One of the most common questions I get asked by other business owners is whether getting investment from Dragons through Dragons’ Den guarantees success, and whether the experience is as daunting as it appears.

So, here’s my experience.

Honestly, I never applied to the show, and I never would have done, for several reasons.  Firstly, my own lack of confidence and secondly because we weren’t desperate for the money. We’d started an eco-gift packaging online business but at the time my ex-business partner, Robin had applied for the show, without telling me may I add we hadn’t begun trading. 

He thought he was doing a good thing, as he’d realised fairly early on that radio was his passion far more than packaging, but not wanting to let me down, he thought he would find me new business partners.

A surprise call from the BBC one morning, asking me what we wanted the potential investment for, left me raising eyebrows across the office as Robin mouthed “Blag it, I’ll tell you after.”  So, I did.  We needed stock, new premises, or at least that’s what I told the BBC researcher!

Before I really understood what was happening, we were sent for screen tests in London and then asked for a full business plan. The business plan was easy – numbers are my comfort zone.  Being in front of the camera much less my comfort zone.  Somehow, we passed all stages though and suddenly we had a film date in May 2008 at Pinewood studios.

We arrived at the studios at 7am on the day of filming and went straight into hair and makeup.  We were then placed in the Green Room with all the other entrepreneurs being filmed that day and told to wait. We waited all day.  At 5pm our BBC runner told us that filming had overrun and that we were to go home.  We would be called back.

Relief was mixed with frustration on the way home, along with doubts as to whether we’d actually get a call back.  But a week later we were back in hair and makeup and back in the Green Room…waiting.

We waited all day again, and then finally, last of the day, we were called into the Den.  We walked in to 5 unsmiling faces and were met with no pleasantries.  Straight into the pitch. Robin, the professional presenter suddenly got hit with nerves and the first clip aired by the BBC is me looking at him puzzled, wondering why he was struggling to speak!

The pitch did not go well.  The viewer sees 10 minutes tops.  We were actually in the Den close on 2 and a half hours, and it was brutal. Duncan Bannatyne was particularly brutal accusing me of being on a crusade, was told the business idea was pathetic and that his young daughter could make better products.  What no-one showed on air was that Duncan had sat picking the box throughout our presentation so of course the paper was going to peel off.

Half an hour into the pitch, I thought we had completely blown it.  We didn’t have anything that the Dragons look for – we had nothing patentable or design protected, we had no trading history and very few barriers to entry.  Anyone with a vague idea of how to run a website could easily set up as a competitor.  By this point we had been trading 5 months and had proven the concept, but we had no protection for our fledgling start-up.

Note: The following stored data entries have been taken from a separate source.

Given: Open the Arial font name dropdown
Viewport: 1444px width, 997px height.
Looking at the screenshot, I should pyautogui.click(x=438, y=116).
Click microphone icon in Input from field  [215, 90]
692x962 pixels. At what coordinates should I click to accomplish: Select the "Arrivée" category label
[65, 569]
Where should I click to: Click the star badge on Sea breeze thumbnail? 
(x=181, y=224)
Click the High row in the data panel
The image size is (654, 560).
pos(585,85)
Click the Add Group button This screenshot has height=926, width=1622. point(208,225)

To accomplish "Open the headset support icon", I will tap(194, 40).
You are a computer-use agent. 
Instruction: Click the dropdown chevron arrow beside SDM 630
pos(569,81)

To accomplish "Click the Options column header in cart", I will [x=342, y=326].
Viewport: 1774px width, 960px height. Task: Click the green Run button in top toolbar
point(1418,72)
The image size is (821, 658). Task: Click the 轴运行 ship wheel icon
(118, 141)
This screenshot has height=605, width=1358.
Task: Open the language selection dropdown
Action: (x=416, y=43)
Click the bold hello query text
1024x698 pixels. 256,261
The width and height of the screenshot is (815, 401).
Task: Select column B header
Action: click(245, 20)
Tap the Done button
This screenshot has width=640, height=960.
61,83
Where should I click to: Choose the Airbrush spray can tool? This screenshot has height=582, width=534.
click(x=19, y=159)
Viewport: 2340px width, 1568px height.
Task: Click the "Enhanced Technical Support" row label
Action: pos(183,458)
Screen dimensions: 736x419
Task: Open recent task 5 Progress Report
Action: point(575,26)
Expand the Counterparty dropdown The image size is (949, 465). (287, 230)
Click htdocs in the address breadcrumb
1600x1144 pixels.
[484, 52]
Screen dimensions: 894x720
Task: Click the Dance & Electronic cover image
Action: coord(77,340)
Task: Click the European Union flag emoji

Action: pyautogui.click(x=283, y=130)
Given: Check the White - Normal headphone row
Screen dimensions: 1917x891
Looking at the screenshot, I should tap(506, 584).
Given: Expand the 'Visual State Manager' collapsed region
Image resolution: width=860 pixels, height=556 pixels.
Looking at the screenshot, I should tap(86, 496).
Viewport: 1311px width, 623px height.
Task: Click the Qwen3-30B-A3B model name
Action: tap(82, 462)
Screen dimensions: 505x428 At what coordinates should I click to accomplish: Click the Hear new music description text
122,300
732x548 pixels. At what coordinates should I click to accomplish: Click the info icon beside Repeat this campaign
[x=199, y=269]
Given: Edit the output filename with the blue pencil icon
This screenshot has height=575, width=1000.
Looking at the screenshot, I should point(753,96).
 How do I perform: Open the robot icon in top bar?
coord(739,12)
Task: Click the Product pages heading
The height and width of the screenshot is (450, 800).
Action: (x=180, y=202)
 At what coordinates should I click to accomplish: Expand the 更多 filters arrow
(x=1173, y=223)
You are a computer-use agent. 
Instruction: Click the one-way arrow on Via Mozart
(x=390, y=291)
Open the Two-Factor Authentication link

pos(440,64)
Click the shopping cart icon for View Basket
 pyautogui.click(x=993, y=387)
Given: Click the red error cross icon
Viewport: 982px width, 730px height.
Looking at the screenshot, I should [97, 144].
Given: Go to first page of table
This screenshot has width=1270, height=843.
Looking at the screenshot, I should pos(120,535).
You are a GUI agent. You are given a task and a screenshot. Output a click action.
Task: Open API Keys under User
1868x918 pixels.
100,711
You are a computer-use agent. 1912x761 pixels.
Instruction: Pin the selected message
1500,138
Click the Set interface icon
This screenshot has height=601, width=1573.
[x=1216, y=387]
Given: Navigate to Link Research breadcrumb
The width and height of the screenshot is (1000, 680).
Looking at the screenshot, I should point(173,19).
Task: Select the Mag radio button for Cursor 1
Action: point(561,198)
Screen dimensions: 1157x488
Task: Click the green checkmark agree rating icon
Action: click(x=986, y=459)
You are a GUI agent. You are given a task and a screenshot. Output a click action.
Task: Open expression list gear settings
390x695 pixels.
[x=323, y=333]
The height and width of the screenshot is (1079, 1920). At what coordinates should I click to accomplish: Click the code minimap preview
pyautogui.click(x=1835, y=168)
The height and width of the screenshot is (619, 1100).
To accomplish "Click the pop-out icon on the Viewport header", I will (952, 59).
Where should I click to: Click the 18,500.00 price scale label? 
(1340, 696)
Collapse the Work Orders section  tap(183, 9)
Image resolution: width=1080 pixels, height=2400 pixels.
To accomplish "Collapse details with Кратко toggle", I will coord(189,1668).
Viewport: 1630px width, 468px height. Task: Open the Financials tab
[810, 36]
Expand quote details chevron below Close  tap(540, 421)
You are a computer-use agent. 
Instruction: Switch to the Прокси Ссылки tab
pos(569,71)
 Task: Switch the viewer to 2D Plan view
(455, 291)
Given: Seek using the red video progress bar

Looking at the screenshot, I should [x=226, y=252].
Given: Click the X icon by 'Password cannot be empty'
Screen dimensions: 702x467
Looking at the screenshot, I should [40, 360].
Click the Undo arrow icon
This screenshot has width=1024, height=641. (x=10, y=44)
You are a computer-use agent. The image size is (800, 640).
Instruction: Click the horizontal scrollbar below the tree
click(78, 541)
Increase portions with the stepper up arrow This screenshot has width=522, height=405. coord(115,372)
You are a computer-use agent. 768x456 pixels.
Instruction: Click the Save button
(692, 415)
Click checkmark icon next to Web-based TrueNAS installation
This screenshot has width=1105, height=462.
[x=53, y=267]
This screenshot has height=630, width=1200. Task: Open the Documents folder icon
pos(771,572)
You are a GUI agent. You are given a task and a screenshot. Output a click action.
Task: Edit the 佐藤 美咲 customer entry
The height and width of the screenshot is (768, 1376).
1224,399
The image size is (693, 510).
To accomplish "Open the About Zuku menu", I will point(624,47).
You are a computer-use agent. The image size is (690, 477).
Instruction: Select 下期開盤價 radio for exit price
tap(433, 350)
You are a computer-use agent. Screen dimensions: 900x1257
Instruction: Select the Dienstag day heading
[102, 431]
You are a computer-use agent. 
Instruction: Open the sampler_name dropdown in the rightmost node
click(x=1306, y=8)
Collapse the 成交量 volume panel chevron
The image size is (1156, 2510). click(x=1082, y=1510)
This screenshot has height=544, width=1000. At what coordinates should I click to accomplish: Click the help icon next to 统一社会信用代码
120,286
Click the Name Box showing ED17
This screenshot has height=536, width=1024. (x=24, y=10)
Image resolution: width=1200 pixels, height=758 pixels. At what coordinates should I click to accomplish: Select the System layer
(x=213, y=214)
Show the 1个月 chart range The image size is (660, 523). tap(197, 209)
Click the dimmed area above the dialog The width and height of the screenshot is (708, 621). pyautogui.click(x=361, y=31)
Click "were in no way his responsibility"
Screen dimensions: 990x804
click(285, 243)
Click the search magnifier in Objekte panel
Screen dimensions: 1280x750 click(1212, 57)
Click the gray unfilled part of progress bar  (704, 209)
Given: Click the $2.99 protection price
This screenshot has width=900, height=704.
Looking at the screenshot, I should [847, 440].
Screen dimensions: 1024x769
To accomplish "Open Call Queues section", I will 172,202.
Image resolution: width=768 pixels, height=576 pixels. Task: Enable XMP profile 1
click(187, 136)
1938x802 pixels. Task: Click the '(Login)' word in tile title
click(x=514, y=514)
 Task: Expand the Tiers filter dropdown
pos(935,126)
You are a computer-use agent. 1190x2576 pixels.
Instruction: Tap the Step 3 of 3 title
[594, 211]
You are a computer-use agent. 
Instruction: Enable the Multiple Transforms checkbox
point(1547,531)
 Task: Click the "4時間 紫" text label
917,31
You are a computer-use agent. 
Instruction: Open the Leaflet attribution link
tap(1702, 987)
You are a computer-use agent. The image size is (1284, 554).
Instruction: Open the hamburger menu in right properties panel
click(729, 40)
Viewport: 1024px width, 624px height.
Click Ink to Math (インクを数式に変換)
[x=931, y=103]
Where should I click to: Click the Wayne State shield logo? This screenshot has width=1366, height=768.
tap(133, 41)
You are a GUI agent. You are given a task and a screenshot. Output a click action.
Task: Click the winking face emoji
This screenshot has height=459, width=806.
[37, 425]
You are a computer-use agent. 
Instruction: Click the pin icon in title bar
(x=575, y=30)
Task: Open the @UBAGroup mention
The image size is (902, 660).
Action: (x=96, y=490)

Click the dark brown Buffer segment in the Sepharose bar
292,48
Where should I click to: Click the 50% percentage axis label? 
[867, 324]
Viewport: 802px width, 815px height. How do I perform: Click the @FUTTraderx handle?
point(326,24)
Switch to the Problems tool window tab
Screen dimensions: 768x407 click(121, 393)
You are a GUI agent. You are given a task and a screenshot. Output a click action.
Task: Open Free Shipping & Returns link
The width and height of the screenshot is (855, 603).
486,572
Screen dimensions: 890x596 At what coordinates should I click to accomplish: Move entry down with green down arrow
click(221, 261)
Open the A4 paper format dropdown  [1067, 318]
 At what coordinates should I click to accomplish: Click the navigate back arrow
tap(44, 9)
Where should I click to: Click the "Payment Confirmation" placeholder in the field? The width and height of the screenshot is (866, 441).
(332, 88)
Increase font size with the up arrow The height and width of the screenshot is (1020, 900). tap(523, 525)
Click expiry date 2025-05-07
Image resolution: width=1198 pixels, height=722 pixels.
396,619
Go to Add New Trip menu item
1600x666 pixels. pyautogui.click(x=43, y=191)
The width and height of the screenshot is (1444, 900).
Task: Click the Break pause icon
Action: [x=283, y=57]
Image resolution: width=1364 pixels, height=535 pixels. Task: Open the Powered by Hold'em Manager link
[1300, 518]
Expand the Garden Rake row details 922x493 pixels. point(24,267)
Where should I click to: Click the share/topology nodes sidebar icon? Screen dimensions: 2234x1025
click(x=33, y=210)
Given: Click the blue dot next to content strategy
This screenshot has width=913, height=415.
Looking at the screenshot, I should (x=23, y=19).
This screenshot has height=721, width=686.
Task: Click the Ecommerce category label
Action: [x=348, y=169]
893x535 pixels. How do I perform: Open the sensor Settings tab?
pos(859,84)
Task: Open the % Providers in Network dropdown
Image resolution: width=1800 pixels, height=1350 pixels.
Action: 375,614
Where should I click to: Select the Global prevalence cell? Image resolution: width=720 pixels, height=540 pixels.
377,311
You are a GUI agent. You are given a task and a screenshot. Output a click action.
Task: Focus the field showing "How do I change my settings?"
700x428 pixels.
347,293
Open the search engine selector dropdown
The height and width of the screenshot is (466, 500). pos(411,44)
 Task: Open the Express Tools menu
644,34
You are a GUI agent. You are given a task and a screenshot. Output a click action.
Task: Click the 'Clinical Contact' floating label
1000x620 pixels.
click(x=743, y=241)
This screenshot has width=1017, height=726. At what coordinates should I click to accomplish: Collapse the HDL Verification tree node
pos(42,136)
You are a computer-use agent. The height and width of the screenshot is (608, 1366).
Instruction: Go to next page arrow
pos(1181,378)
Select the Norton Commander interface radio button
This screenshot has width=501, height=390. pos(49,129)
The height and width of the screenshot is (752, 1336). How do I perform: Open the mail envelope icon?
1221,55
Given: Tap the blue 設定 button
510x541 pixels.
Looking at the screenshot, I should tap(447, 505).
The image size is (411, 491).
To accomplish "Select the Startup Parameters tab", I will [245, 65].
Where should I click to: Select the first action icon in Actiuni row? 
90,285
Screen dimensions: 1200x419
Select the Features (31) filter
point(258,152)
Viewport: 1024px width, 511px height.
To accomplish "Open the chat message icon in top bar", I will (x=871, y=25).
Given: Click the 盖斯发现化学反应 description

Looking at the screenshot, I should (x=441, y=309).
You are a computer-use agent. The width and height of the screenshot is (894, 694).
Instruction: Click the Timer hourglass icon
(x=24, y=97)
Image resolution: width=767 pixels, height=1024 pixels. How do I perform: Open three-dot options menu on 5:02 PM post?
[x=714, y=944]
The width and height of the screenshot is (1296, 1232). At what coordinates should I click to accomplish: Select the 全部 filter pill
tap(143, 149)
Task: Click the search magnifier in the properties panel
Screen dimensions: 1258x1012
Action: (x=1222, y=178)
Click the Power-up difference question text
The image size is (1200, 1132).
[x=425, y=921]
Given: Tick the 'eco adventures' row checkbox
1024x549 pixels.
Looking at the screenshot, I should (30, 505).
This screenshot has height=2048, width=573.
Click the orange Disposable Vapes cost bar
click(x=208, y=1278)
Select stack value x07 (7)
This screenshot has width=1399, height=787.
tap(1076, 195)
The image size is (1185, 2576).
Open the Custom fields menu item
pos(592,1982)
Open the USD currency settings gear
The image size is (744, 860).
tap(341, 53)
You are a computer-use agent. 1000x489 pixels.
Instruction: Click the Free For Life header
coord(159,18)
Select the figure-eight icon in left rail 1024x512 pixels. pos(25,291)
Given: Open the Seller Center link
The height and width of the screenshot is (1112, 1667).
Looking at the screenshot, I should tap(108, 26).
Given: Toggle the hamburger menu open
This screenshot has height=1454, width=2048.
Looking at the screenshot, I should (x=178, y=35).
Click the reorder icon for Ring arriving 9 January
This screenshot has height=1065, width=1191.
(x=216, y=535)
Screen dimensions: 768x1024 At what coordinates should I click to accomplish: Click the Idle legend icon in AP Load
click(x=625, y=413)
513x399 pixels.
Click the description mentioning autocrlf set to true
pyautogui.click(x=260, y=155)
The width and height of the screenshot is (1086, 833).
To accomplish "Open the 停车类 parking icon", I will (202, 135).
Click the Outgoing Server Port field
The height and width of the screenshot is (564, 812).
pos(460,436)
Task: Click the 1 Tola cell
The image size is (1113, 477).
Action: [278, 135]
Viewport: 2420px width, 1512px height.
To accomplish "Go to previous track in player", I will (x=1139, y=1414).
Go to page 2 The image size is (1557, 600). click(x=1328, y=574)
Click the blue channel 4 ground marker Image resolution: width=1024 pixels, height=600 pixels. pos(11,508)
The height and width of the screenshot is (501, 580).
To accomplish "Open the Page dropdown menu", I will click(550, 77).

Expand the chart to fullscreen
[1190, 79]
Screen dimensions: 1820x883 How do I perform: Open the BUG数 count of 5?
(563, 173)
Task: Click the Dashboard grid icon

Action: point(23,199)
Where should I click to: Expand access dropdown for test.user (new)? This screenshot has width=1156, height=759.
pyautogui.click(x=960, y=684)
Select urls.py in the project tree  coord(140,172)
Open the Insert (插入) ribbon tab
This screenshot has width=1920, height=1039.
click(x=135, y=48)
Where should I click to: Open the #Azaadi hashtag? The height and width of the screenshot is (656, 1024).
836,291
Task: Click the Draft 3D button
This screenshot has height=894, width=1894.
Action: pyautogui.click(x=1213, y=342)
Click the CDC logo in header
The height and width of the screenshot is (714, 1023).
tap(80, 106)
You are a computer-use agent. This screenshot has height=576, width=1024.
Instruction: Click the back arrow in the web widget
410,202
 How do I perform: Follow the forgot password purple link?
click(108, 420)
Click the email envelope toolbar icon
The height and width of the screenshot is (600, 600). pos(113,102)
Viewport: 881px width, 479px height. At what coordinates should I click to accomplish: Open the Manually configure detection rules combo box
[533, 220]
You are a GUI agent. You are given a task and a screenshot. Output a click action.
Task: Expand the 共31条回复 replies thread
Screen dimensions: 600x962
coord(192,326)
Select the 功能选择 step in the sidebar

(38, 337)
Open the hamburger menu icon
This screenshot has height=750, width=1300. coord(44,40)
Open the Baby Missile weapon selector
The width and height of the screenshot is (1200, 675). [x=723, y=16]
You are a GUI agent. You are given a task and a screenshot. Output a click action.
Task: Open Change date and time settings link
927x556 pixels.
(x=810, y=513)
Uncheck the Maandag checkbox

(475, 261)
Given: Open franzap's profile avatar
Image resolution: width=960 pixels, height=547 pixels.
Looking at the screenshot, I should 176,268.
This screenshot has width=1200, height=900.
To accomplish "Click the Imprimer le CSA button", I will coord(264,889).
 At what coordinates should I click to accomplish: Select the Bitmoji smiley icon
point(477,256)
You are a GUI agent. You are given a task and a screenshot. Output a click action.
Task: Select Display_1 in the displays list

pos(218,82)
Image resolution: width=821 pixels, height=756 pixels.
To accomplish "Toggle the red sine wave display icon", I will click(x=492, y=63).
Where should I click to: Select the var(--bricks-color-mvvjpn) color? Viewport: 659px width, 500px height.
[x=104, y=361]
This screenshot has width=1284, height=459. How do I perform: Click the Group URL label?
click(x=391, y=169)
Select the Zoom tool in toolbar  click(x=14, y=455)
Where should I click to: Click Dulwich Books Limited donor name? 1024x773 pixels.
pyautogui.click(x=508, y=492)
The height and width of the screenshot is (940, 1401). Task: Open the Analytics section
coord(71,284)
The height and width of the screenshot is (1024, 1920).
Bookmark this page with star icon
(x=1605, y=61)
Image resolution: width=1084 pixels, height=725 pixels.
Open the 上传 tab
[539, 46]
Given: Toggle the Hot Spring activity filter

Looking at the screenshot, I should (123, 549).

In hindsight it sounds ridiculous, but because I thought we had no chance of getting investment, I had never thought of what the reality of taking investment would look like, and what impact it would have on us.  So, when Peter Jones and Theo Paphitis proposed that they would like to invest, I was so shocked, I didn’t know how to respond (insert my puzzled face from earlier.) They offered £60k for 40% of the business. We accepted on the spot.

The BBC crew commented afterwards that entrepreneurs who are successful are normally very pleased and that I didn’t look ecstatic. That’s because I was still trying to work out how it had happened!

What many people don’t realise is that whilst the Dragons may agree to invest on camera, this is only a provisional yes and subject to lengthy due diligence. Either the dragons, or I could pull out at any stage before completion.

I’m often asked how long the Dragons are involved. Very rarely is the investment in any form of loan.  It’s like shares in any other company and therefore the dragons are involved until an exit strategy is agreed, often in the form of selling the company on, or the original entrepreneurs buying the dragons out at a later stage.

The upside of being successful on the show is that you have an 8–10-minute free marketing pitch in front of an initial audience of 4 million viewers.  More than could ever be achieved without a huge advertising budget.  I couldn’t think of a better way to showcase your business in the UK whilst not having a huge budget behind you.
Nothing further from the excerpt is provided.